Leaps in battery efficiency and endurance are bringing practical electric flight ever closer, and Oshkosh-based Sonex Aircraft is at the lead of motor and controller development for fixed-wing aircraft.

Its Waiex kit aircraft is displayed all week at the EAA Welcome Center, showing off its 80 lithium power cells that produce 270 volts and 200 amps, what spokesperson Mark Schaible says is "A lot more voltage and amperage than anybody else who's flying right now with electric flight."

 Sonex electric engine

The prototype isn't flying yet, and no timetables are announced. Over the past 18 months the Sonex home at the east end of Wittman Field saw the birth of the AeroConversions E-Flight Electric Motor. A little larger than a coffee can, the 55 pound DC motor produces just less than 80 hp.

Why build their own from scratch? "Because a motor of this size and power and efficiency just didn't exist. The same goes for the controller," he says. "It's a 3-phase motor, so essentially you have three different channels switching on and off the different windings to propel the core." That's 3,200 switches each minute.

Detailed explanations are set for tomorrow at 11:30 am in Pavilion #11.

Sonex  president John Monnett will join officials of MG Consulting, ElectraFlyer, Pipistrel, and Omega Research for the Electric Aircraft Panel Discussion on Thursday, at 2:30 pm in Pavilion #7. Monnet will also speak that evening at 7:45 at Theater in the Woods.

Schaible says battery technology is being propelled so quickly by other fields that speed and range predictions of their aircraft can be regularly bumped upward.
Between 30 and 60 minutes of flight is the prediction now, though running at top speeds will drain the battery to 16 minutes of life. 

"This airframe, on 80 hp, can go 150 mph up at altitude and 130 mph at lower altitudes," says Schaible. But, he continues, the Waiex is not the ideal airframe. "We will sell this system for use in whatever you want to install it," he says. A Xenos motor glider could be approaching 80 minutes with today’s battery technology. Three to four years from now we could be talking 160 minutes, and that's not counting turning off the motor. It's a motor glider."

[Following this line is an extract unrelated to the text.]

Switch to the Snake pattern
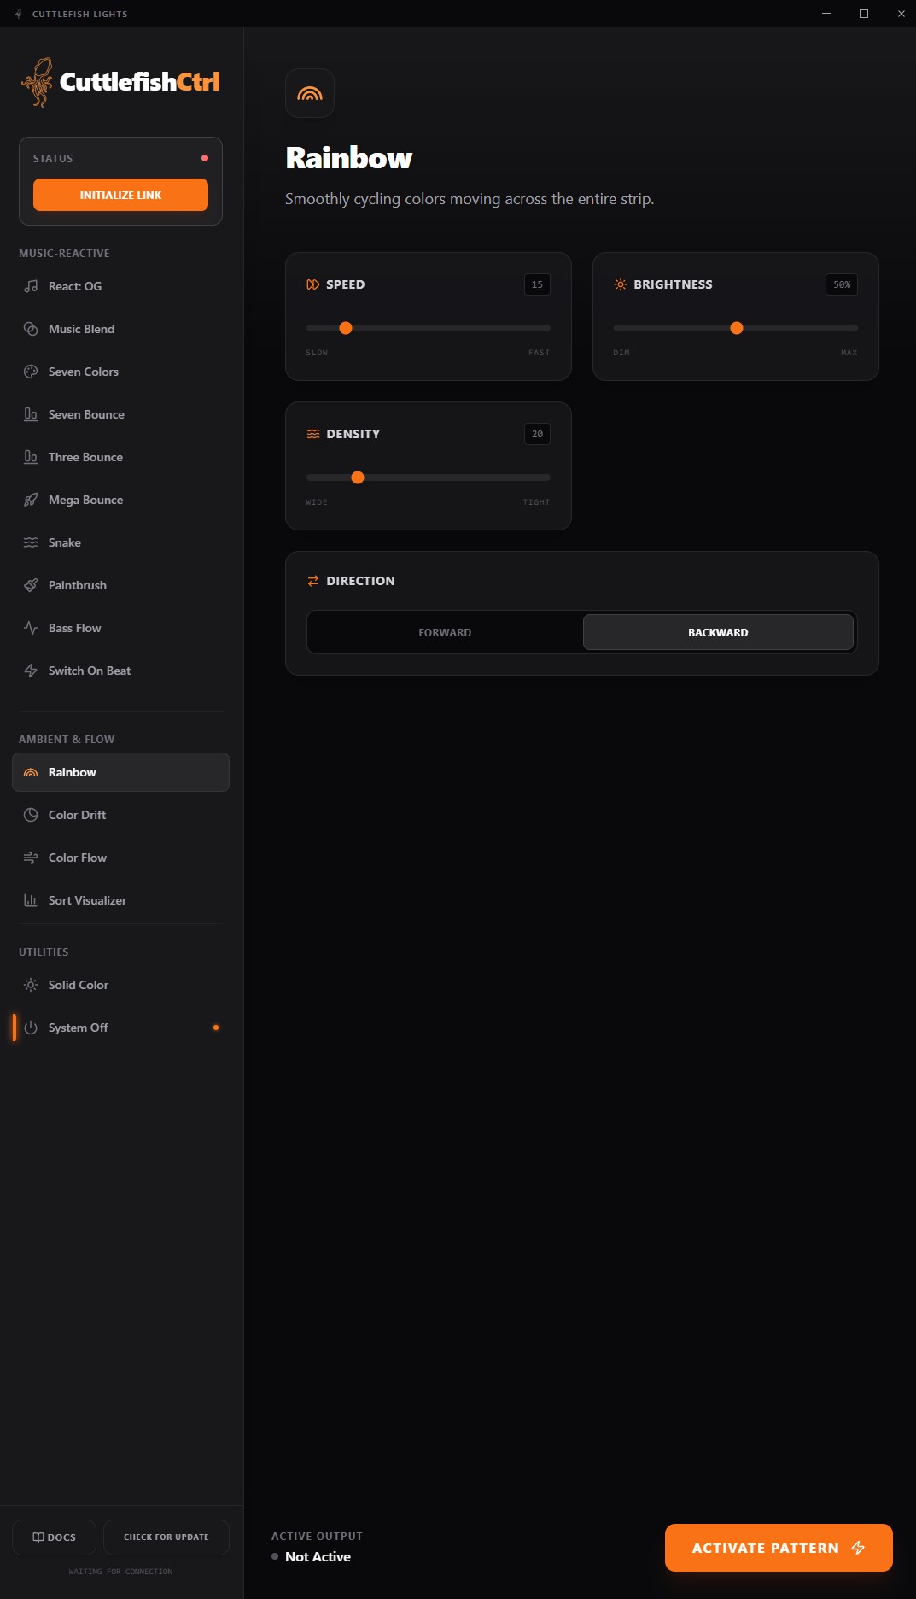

In March Boeing Phantom Works first flew a Dimona motor glider powered by batteries and two hydrogen fuel cells. The ultralight trike from Electraflyer Corp. is available for sale now and is giving demonstration flights through the week.

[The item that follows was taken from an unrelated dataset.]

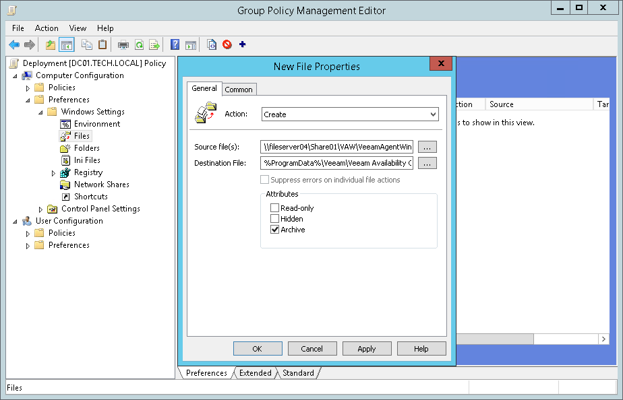Image resolution: width=623 pixels, height=400 pixels.
Task: Open the Action menu
Action: click(x=47, y=28)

On April 28 at the CAFE Foundation 2008 Electric Aircraft Symposium on EAA announced a request to the FAA for regulatory exemptions to allow electric motors in ultralights and LSAs.

"The request for those specifications, combined with suggested language changes to remove exclusive references to reciprocating engines, would make electric motors legal for these aircraft," states Earl Lawrence, EAA's vice president of industry and regulatory affairs. EAA has also formed a task force to promote electric powerplants.
For ultralights, the request suggests weight limits of battery packs and for light sport aircraft it seeks adoption of ASTM standards for electric motors.

Electric-powered aircraft are currently legal in Europe. European Aviation Safety Agency officials say using the term "piston engines" in a recent rule proposal led to a quick and justified outcry, and "powerplants" will soon be the terminology.